(Records excerpted from a collection)
________________
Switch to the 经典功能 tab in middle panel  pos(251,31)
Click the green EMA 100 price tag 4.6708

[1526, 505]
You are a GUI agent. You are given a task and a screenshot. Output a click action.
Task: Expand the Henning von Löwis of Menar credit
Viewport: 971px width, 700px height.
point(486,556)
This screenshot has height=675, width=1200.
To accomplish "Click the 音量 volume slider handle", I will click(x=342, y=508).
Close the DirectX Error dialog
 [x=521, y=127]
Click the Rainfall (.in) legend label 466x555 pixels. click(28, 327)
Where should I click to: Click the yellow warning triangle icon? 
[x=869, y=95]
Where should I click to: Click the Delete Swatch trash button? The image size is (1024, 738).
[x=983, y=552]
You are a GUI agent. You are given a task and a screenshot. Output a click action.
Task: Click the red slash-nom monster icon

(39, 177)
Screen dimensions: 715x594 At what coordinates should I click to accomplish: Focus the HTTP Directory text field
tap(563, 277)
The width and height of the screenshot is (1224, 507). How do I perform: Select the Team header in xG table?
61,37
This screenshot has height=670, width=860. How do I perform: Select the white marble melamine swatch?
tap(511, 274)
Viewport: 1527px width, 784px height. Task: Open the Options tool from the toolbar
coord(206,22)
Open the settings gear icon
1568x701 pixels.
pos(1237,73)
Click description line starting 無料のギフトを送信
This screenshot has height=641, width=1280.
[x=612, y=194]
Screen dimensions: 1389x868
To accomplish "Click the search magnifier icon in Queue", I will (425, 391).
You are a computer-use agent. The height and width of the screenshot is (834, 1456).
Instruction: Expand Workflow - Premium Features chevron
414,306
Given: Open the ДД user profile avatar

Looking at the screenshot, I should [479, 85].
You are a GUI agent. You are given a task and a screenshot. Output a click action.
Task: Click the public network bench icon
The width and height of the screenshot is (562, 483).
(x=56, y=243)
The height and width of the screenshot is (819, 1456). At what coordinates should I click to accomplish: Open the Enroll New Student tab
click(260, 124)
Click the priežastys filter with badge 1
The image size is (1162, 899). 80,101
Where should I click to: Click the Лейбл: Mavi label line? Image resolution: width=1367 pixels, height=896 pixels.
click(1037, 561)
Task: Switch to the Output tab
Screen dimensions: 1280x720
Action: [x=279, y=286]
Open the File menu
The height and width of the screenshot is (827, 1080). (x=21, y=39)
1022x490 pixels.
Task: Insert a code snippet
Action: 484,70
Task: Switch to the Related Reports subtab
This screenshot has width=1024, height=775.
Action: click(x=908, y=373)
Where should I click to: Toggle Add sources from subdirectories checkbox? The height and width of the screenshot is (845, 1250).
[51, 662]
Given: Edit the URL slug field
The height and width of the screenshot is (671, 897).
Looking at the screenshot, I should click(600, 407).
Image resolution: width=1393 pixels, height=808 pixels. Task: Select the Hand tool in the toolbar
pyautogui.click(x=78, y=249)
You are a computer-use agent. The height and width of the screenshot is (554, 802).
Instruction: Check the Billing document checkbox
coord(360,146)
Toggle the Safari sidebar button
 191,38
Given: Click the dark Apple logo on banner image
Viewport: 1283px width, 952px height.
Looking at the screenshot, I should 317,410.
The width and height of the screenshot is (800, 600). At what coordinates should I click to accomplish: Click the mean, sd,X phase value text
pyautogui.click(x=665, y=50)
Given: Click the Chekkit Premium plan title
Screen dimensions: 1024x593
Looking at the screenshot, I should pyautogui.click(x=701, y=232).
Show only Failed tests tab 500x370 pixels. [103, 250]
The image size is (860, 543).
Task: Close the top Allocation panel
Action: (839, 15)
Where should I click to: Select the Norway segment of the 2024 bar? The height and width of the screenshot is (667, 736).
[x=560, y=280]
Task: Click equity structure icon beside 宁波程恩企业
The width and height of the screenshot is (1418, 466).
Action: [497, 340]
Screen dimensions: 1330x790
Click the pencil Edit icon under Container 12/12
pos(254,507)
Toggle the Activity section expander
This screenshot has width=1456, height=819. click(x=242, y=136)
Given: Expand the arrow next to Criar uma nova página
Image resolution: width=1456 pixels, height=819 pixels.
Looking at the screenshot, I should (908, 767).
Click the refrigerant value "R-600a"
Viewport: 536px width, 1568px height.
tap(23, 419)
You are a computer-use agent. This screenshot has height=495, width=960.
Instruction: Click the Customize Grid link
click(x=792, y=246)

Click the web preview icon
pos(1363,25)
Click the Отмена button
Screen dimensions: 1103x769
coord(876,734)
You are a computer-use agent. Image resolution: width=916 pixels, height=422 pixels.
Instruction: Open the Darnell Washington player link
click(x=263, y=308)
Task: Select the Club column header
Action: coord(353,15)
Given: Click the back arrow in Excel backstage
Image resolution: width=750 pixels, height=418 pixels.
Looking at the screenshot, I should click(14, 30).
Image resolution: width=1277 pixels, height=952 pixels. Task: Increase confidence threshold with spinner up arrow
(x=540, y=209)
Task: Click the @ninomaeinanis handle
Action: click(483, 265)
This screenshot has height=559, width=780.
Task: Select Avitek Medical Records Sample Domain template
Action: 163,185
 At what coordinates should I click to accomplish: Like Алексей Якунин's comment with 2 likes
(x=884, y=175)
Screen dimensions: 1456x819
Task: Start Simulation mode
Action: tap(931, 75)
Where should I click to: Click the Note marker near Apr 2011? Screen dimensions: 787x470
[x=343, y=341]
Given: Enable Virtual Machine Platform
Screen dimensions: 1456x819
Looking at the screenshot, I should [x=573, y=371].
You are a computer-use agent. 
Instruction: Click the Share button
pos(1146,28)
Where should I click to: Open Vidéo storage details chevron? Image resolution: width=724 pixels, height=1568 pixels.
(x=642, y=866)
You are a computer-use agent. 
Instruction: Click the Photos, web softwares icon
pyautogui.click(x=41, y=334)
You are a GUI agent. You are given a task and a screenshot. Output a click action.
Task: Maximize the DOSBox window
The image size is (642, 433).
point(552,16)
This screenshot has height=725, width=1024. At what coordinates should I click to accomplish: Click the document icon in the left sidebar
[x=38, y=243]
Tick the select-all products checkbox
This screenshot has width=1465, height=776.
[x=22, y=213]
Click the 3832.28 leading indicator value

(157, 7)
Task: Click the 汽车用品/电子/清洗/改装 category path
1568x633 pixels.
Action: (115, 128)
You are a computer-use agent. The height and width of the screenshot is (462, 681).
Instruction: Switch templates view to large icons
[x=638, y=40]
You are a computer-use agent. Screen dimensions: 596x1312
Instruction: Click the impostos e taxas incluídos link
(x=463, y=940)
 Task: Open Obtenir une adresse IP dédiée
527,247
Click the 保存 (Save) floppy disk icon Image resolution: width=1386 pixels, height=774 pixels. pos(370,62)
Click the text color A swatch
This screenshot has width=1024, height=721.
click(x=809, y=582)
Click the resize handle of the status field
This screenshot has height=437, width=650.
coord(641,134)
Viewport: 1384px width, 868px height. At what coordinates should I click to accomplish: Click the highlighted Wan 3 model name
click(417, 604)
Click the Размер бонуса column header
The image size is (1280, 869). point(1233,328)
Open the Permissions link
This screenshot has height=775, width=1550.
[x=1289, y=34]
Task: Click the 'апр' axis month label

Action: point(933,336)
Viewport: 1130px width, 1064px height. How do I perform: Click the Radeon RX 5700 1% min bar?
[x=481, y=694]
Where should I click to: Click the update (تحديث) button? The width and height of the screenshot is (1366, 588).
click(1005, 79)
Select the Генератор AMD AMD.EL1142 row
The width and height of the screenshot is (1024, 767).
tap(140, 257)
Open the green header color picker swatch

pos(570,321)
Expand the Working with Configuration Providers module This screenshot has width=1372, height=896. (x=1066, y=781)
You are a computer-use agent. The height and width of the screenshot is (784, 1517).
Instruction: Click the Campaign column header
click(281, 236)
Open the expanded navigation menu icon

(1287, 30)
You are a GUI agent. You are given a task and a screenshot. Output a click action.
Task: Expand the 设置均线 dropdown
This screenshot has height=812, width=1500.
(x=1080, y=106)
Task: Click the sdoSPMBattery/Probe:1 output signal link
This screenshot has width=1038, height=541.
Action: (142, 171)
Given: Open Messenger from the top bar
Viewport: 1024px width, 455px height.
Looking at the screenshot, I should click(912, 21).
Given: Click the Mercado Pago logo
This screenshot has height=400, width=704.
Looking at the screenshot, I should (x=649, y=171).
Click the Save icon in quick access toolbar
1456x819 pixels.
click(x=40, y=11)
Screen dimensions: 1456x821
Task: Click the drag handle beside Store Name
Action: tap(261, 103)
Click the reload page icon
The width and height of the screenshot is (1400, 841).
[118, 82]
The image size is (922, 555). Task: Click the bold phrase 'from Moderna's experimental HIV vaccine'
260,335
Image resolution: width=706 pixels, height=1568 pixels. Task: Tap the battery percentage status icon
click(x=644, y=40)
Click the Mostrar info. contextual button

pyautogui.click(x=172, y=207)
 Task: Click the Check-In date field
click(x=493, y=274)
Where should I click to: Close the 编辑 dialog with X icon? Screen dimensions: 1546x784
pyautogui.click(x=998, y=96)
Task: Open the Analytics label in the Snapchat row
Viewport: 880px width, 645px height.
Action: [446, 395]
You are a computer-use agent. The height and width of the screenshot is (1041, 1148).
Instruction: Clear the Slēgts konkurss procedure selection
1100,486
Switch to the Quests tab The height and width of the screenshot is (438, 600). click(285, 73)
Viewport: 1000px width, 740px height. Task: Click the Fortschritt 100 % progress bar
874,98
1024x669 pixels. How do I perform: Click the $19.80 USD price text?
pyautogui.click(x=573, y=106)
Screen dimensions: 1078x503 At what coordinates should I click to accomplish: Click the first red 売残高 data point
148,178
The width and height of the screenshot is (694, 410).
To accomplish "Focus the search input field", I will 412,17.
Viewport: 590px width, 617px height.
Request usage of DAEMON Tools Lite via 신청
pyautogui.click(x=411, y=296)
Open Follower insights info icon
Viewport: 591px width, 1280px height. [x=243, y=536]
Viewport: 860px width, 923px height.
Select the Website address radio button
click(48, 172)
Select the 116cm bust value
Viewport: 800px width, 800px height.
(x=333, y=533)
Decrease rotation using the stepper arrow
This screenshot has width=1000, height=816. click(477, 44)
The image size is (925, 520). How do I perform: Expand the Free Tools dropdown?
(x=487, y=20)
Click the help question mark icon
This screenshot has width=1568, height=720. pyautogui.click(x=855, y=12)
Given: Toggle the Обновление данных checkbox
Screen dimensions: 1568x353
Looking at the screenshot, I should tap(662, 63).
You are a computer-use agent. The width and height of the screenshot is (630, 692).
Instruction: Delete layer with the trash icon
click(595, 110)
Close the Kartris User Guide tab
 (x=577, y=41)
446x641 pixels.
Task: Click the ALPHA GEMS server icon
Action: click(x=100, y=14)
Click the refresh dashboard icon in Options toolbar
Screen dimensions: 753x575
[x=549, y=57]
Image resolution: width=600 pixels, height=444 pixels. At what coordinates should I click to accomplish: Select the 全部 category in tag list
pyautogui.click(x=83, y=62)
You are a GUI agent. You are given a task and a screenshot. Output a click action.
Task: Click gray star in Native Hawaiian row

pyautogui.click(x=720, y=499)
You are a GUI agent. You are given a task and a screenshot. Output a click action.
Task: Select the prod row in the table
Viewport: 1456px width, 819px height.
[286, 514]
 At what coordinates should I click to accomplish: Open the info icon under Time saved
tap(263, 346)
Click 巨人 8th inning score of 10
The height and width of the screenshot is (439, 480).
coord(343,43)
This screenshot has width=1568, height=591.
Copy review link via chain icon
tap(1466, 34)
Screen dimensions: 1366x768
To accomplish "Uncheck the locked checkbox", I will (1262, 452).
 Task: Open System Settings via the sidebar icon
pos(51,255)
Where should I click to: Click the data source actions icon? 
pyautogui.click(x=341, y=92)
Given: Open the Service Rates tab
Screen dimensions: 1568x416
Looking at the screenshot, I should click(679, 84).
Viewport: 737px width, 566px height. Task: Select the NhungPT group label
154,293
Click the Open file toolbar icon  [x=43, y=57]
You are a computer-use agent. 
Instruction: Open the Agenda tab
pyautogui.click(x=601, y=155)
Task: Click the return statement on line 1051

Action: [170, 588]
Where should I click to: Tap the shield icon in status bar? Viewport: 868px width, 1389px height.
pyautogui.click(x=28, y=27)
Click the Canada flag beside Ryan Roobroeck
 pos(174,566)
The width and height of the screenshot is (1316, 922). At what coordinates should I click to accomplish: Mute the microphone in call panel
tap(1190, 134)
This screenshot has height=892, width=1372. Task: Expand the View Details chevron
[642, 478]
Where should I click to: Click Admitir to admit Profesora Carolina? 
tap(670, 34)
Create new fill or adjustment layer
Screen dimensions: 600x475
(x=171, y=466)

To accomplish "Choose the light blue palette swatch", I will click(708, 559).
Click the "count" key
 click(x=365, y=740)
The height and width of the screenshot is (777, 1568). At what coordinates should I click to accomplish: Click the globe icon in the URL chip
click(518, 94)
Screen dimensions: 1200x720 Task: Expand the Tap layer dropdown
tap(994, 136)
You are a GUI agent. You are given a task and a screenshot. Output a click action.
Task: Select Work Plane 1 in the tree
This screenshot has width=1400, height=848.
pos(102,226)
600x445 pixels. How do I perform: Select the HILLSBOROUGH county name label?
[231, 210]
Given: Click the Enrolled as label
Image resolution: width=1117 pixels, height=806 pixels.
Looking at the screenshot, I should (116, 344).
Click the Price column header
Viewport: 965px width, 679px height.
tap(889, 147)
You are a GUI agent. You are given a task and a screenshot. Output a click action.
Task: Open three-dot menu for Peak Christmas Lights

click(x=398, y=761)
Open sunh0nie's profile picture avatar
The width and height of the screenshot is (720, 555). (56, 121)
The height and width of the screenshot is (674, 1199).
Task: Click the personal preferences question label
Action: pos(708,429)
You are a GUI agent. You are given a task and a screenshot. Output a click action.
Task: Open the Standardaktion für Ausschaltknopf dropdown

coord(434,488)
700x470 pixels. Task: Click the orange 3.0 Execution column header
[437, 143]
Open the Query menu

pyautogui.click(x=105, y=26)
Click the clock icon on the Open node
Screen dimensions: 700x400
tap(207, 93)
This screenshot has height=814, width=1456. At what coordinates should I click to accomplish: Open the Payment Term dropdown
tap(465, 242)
________________
◆ WRITTEN REQUEST:
Please reproduce word for word everything in the records from the line containing "Toggle the Safari sidebar button" down to the line containing "pyautogui.click(x=665, y=50)", including both of those lines.

◆ FULL RESPONSE:
Toggle the Safari sidebar button
 191,38
Given: Click the dark Apple logo on banner image
Viewport: 1283px width, 952px height.
Looking at the screenshot, I should 317,410.
The width and height of the screenshot is (800, 600). At what coordinates should I click to accomplish: Click the mean, sd,X phase value text
pyautogui.click(x=665, y=50)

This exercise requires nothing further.